Only the lines from the one with "This screenshot has height=931, width=1266." to the end of the data below should be given again, exactly, with both ends included and pictures omitted.

Stored data entries
....
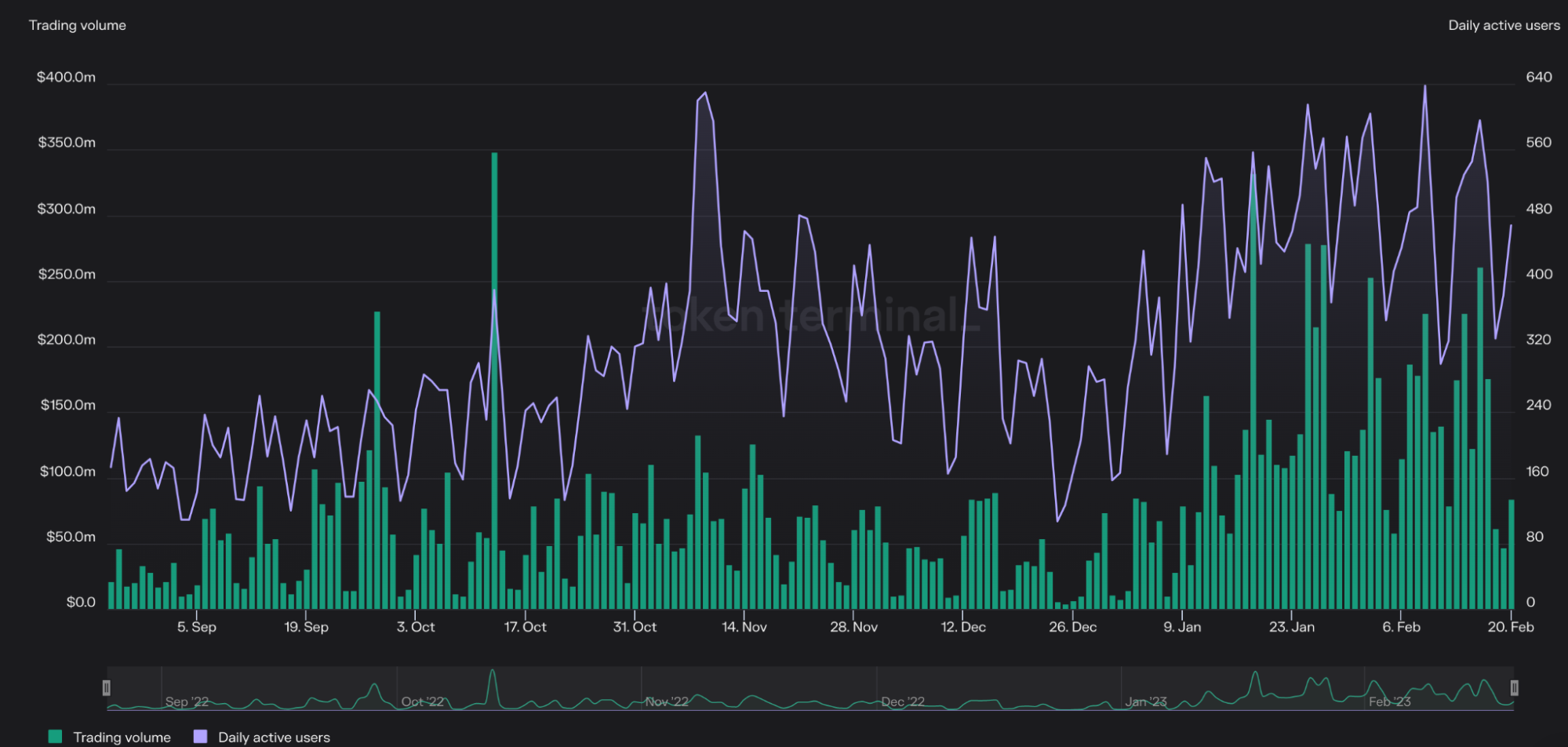Screen dimensions: 1568x747
Task: Click the 31. Oct x-axis date label
Action: point(635,627)
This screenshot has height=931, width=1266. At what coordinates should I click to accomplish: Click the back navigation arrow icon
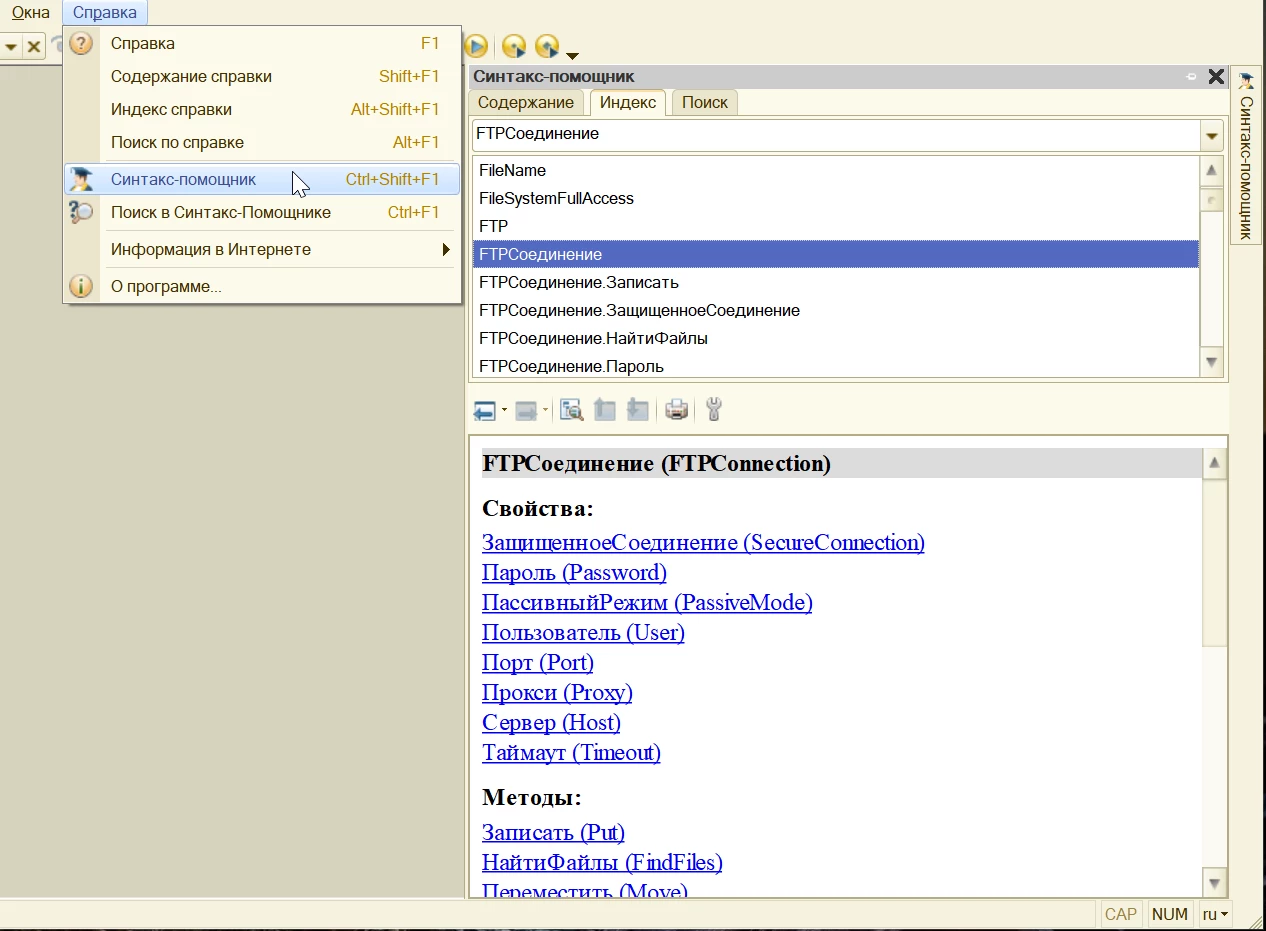pos(485,410)
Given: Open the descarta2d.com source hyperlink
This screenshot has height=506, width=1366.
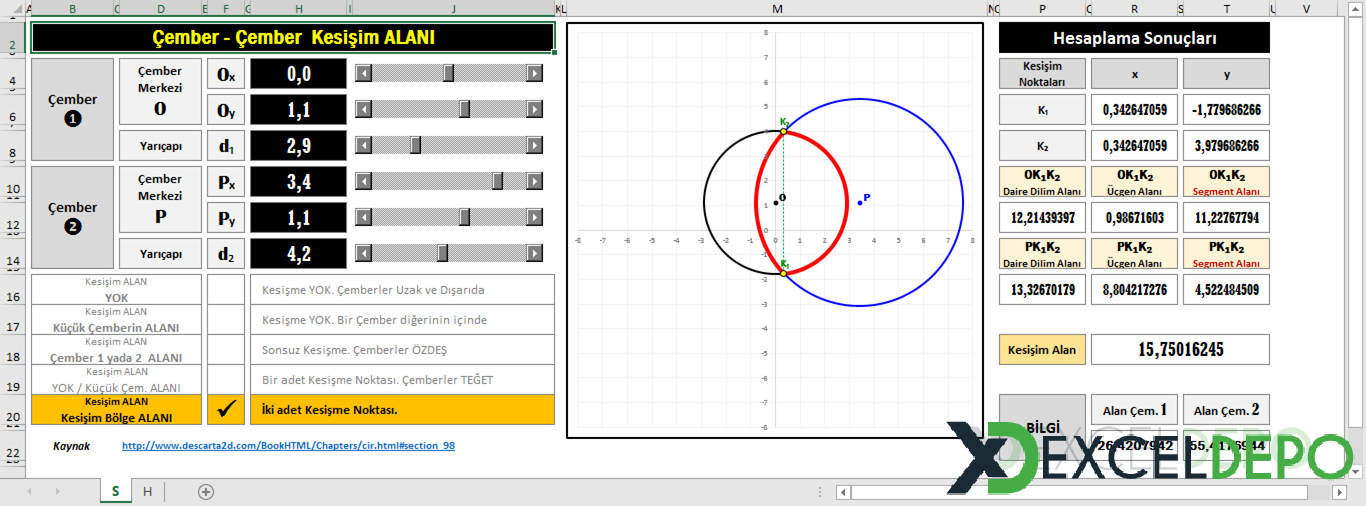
....
Your solution:
This screenshot has height=931, width=1266. At what coordinates should I click to accomplish: Click the back navigation arrow icon
pos(485,410)
Given: Open the descarta2d.com source hyperlink
This screenshot has height=506, width=1366.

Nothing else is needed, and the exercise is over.